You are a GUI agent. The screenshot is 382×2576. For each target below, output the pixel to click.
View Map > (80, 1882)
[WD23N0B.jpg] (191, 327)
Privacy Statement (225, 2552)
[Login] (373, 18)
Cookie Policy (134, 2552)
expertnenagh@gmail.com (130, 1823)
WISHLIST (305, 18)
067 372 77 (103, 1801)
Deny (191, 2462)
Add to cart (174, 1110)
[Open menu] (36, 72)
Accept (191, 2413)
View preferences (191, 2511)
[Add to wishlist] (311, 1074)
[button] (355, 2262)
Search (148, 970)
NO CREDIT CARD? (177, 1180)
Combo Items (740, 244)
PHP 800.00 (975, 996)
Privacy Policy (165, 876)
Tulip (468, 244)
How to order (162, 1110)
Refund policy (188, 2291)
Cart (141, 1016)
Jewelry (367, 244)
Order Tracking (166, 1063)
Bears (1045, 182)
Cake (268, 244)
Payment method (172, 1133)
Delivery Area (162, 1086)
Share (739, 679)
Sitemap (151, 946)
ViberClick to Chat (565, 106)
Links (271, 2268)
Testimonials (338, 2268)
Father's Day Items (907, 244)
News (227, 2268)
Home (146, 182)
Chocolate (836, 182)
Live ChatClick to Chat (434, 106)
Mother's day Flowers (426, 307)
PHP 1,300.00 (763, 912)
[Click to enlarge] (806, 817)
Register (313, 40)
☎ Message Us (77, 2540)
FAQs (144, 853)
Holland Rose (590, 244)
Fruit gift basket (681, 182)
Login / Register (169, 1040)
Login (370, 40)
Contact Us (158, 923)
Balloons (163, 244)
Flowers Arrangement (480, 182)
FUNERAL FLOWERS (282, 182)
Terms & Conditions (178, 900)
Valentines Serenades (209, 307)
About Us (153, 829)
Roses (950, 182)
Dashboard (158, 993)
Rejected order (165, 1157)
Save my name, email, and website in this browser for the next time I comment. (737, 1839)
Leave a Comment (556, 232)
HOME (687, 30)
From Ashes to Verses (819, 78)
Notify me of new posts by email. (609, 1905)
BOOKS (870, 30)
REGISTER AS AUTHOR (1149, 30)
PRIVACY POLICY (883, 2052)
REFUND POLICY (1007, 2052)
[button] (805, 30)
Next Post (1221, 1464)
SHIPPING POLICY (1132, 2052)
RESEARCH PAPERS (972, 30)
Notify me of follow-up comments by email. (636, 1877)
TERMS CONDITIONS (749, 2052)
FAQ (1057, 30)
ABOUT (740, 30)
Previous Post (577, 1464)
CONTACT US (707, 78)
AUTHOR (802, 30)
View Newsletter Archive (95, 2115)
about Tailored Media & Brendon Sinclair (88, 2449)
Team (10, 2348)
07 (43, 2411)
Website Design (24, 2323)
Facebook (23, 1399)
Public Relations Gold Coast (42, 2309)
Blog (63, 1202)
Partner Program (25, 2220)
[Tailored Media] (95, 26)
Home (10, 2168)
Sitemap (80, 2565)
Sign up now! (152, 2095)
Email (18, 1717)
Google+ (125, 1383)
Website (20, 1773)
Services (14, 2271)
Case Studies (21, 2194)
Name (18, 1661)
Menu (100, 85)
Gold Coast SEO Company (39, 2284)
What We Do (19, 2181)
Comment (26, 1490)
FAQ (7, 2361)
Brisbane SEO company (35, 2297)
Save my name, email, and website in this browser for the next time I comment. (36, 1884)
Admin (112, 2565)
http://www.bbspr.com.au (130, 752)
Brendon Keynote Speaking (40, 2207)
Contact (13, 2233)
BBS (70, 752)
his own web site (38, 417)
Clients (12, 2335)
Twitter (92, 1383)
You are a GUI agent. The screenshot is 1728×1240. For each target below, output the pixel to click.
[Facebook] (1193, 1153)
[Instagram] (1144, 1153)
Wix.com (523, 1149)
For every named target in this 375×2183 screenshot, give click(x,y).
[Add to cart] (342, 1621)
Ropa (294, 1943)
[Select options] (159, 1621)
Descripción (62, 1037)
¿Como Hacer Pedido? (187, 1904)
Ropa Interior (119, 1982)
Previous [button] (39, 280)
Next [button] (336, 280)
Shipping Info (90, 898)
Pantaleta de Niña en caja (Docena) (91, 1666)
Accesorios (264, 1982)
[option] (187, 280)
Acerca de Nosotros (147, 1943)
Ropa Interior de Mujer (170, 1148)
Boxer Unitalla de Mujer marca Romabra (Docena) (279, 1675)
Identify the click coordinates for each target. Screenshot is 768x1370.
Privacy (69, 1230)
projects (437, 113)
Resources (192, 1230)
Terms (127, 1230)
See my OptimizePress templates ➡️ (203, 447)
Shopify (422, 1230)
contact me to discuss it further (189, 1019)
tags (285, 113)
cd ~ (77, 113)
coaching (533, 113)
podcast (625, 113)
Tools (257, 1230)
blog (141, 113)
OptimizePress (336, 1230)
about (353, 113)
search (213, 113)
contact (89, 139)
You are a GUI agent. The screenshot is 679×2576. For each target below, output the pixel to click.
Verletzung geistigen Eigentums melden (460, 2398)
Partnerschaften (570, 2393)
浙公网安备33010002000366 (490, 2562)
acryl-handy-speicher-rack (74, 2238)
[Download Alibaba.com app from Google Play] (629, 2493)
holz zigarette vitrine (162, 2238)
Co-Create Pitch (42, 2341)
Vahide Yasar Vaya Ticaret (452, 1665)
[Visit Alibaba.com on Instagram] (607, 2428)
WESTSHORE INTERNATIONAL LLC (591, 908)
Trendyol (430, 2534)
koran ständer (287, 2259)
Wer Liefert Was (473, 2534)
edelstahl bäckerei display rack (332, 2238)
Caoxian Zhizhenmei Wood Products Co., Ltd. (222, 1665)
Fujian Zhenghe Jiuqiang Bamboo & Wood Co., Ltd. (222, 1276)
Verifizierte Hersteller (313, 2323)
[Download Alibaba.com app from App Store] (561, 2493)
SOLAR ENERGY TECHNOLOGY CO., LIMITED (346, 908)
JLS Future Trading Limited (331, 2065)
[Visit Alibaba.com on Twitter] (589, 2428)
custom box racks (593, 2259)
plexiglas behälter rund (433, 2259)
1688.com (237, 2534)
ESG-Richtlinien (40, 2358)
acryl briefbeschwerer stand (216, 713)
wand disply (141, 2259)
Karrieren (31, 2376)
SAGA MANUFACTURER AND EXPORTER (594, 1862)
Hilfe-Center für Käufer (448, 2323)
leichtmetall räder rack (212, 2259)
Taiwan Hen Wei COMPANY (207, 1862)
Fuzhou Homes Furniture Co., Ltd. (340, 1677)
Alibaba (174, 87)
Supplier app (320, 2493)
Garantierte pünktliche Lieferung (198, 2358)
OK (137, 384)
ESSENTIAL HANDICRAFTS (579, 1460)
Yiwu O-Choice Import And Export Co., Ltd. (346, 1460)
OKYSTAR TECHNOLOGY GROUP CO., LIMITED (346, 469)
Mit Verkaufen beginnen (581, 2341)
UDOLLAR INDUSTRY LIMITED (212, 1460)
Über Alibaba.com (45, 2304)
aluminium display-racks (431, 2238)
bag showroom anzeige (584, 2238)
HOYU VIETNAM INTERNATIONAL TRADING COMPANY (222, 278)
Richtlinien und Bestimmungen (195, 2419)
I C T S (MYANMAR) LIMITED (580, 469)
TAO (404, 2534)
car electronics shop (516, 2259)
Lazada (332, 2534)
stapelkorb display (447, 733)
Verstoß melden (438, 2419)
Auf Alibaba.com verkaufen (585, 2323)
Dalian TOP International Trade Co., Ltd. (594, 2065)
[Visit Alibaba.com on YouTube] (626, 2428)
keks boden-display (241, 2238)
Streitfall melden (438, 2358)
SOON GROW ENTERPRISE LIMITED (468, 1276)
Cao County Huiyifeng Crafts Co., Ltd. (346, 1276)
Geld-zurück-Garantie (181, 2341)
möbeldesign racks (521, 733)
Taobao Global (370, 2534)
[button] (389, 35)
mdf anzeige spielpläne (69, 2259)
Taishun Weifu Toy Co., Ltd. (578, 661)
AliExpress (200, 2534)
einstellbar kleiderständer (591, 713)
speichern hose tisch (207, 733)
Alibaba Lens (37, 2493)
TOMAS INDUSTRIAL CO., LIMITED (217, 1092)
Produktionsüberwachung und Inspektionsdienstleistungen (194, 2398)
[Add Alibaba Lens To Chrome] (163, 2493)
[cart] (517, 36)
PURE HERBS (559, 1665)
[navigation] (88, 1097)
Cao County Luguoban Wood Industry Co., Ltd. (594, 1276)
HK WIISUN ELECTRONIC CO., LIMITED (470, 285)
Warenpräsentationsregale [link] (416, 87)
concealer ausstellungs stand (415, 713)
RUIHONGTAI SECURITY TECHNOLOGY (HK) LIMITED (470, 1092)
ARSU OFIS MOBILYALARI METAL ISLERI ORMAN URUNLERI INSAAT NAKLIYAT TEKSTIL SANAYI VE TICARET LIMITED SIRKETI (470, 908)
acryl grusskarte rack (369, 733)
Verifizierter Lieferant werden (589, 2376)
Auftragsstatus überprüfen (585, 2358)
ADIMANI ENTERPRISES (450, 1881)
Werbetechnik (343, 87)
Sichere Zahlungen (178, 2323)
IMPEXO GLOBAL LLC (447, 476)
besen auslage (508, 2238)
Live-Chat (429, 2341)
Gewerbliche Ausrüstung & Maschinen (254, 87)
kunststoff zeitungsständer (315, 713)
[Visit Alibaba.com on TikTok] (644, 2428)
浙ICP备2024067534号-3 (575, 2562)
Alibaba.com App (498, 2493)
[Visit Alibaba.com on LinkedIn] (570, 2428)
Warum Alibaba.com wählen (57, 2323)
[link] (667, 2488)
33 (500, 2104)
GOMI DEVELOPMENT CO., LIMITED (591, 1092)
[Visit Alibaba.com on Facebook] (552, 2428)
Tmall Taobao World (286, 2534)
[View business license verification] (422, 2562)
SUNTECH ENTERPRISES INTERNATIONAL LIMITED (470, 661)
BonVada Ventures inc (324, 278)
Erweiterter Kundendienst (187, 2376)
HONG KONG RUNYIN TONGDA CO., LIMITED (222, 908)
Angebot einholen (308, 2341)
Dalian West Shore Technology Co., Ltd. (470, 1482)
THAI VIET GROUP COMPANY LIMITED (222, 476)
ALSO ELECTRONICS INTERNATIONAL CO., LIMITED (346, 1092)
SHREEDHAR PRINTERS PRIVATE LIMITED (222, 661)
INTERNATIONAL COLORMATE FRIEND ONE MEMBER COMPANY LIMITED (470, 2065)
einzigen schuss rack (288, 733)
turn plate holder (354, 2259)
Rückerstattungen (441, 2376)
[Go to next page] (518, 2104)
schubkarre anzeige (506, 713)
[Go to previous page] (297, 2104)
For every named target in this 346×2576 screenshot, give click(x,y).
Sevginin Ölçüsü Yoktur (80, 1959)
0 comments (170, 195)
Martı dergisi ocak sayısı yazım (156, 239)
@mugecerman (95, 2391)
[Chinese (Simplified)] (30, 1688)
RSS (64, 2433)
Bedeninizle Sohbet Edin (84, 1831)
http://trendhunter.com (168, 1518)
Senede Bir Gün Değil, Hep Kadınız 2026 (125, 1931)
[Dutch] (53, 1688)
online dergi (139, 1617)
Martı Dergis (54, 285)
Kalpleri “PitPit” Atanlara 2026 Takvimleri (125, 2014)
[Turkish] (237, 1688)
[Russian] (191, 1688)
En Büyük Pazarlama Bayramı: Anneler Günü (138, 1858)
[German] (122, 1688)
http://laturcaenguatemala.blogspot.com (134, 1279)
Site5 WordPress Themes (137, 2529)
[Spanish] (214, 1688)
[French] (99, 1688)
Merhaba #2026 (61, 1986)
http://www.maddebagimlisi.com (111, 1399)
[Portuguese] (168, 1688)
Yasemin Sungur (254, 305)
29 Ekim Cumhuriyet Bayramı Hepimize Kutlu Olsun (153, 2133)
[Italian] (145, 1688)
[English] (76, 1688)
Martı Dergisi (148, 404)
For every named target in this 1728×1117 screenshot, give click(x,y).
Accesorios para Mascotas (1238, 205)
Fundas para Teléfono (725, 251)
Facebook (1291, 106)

========

* [DESCRIPTION OF THE TASK]
Beginning with the very first line of the material above, give each line again exactly, ending with the line that contains "NO CREDIT CARD? (177, 1180)".

* [EXERCISE SOLUTION]
You are a GUI agent. The screenshot is 382×2576. For each target below, output the pixel to click.
View Map > (80, 1882)
[WD23N0B.jpg] (191, 327)
Privacy Statement (225, 2552)
[Login] (373, 18)
Cookie Policy (134, 2552)
expertnenagh@gmail.com (130, 1823)
WISHLIST (305, 18)
067 372 77 (103, 1801)
Deny (191, 2462)
Add to cart (174, 1110)
[Open menu] (36, 72)
Accept (191, 2413)
View preferences (191, 2511)
[Add to wishlist] (311, 1074)
[button] (355, 2262)
Search (148, 970)
NO CREDIT CARD? (177, 1180)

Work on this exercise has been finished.